White Nights
This is a sweet story with a good ending. However, while reading, I felt Dostoyevsky digressed too much. I'm not sure how the main character developed in this story, unless it was that he opened up to someone and made a friend. I liked the ending because Nastenka went back to the original guy. I think if she'd stayed with the main character, it would have been too simple an ending.
The Honest Thief
This is more of an anecdote than anything else. The beginning could be cut without much trouble, and although it's interesting, it doesn't really stay in your mind except through the pathos of the drunk.
The Christmas Tree and the Wedding
I would have liked to see more of the events leading up to the 'wedding,' but the way this story is now, it preserves that haunting quality. Mastakovich seems like a truly evil character.
The Peasant Marey
This story probably has some hidden meaning that I can't quite grasp. Either that or I don't have enough historical context to really understand the point. The main character basically has a revelation that the peasant isn't unfeeling, as the child had expected.
Notes from Underground
Part I, the philosophical treatise on science and man and twice-two-is-four, is thoroughly confusing. I had to bring out my notebook and start taking notes to try and figure out what the point of the toothache was. I came to the conclusion that it's a test to see who can get through Part I to read Part II.
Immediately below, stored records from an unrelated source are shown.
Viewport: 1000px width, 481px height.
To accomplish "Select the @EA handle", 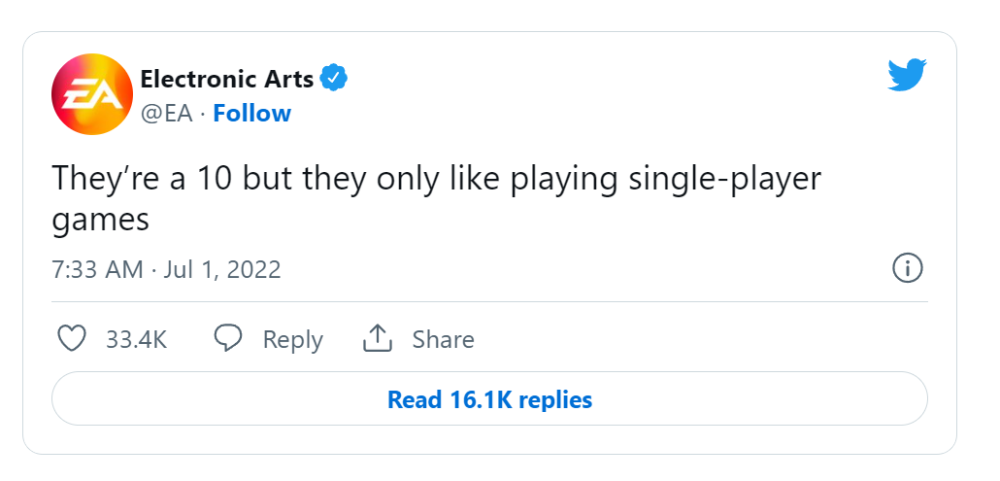I will pos(166,114).
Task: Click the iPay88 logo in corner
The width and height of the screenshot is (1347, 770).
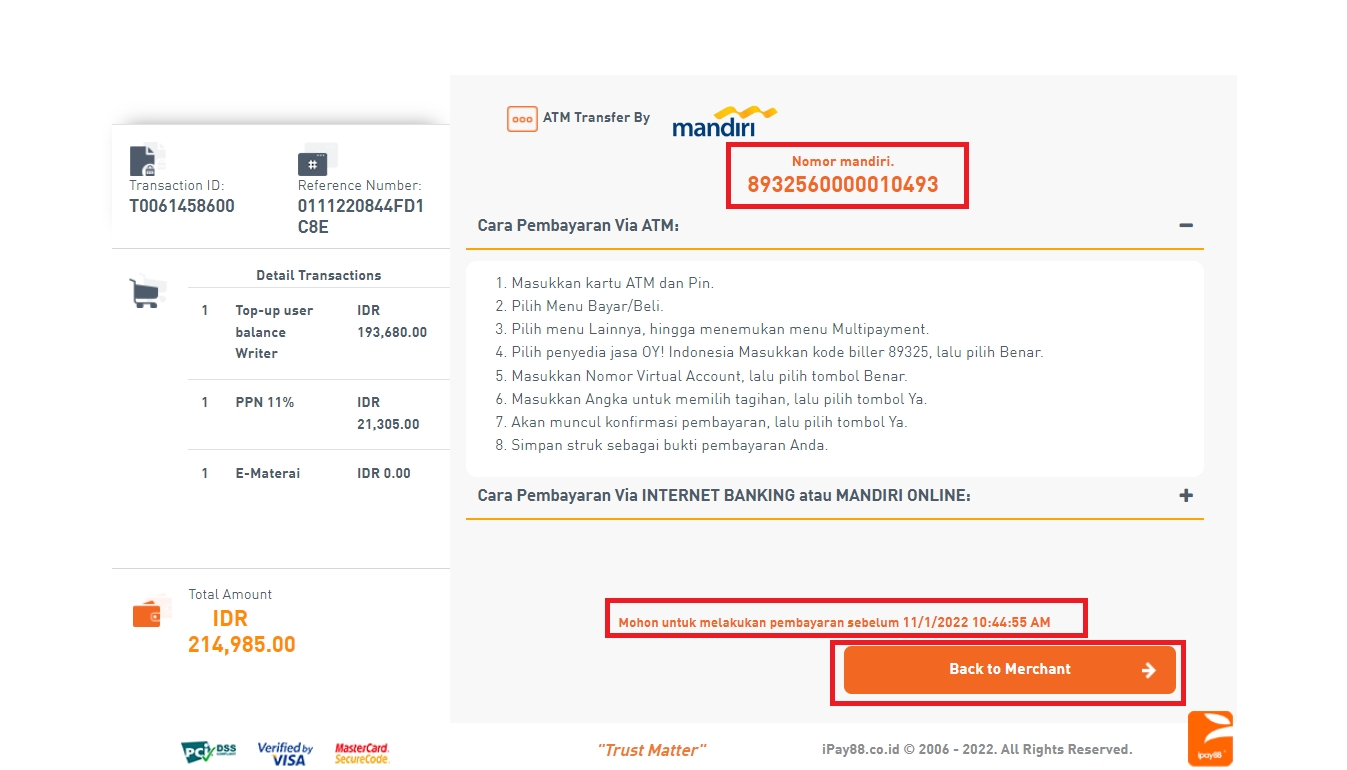Action: click(1210, 739)
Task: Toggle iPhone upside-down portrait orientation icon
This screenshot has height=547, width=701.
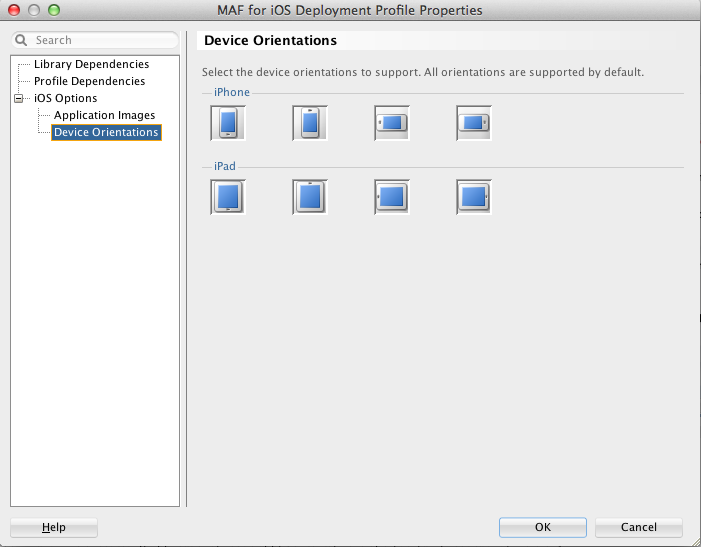Action: [x=310, y=123]
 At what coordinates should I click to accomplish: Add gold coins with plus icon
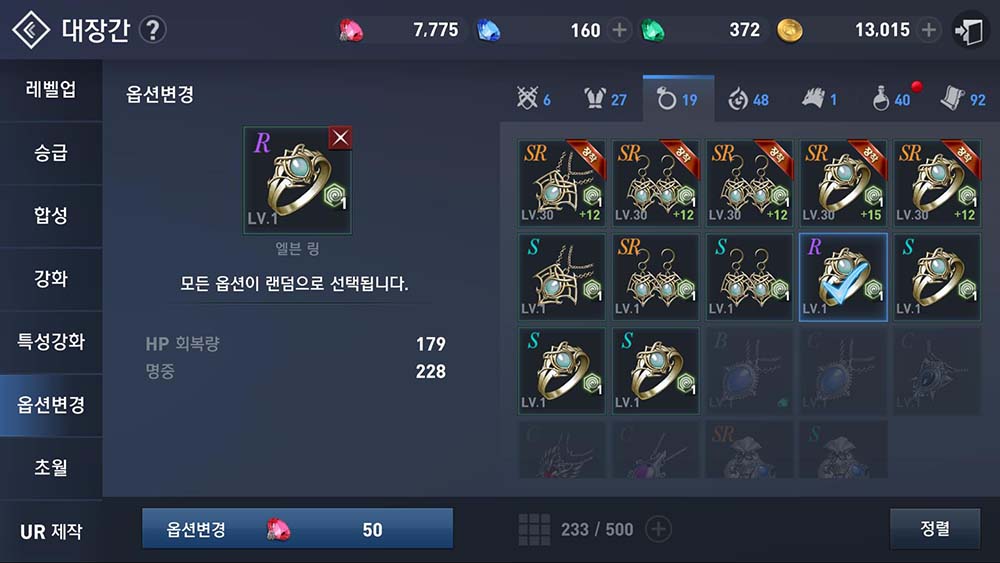(x=929, y=30)
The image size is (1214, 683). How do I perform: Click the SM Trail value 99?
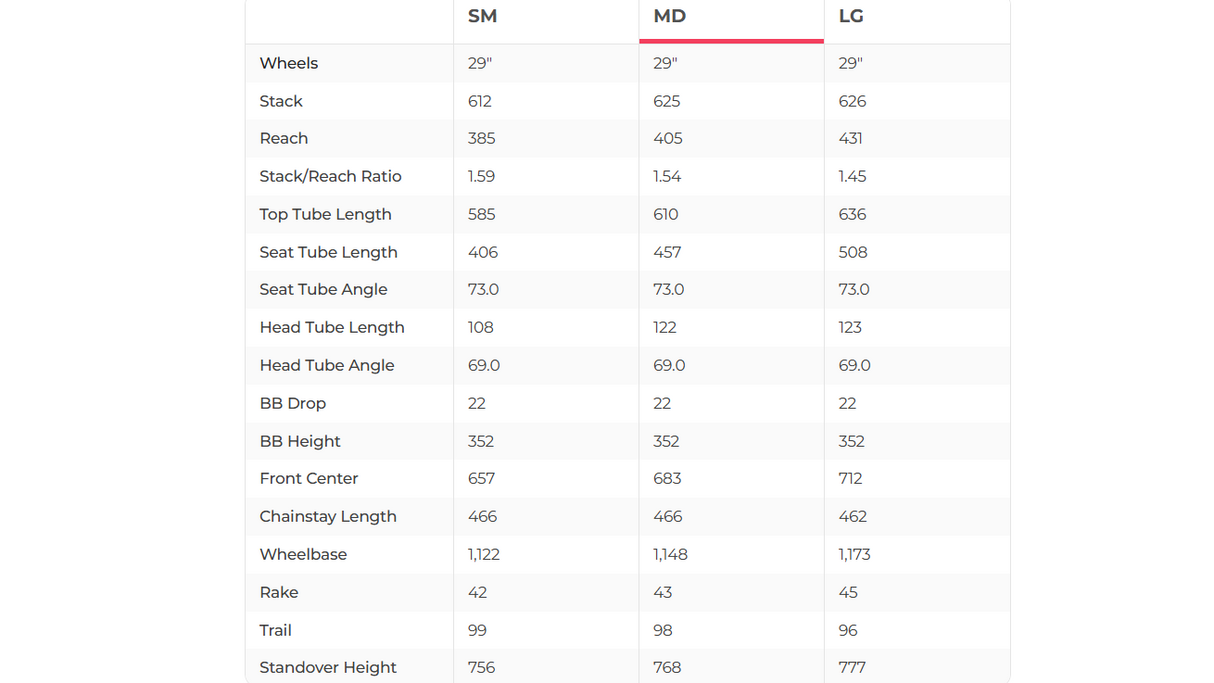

Part II is the actual story of the main character, who thinks he's superior to everyone and hates people in general because of the way they behave or because they don't pay enough attention to him. I don't understand the main character. He seems constantly drunk, first hating the whole world, then wishing they would be friends with him, then cursing them for not being friends with him and vowing revenge. He wants to put others down and humiliate them, but at the same time realizes what a jerk he's being and wants to make amends. In short, he's human, but exaggerated so that all the worst qualities come out. At the end, he sort of makes up for it by not going after Lisa, but then he goes off on his philosophical tangents again.
A Gentle Creature
This is the story of a 41-year-old pawnbroker who marries his 16-year-old client and decides to control her so that she'll be the kind of wife he wants. She becomes depressed, at one point tries to kill him, he dissolves the marriage by buying her a separate bed, she gets sick, and they stop talking. At the end of the winter, she commits suicide. The story is told from the husband's point of view, as he tries to figure out what led her to this decision. In my opinion, it was his controlling nature. It's an interesting look at being in love and wanting to control the person you're with.
The Dream of a Ridiculous Man
This is a lovely little story with a great imagination. I loved reading the description of the places and about how the world deteriorated. It's nice to think that this is what the world might have been like.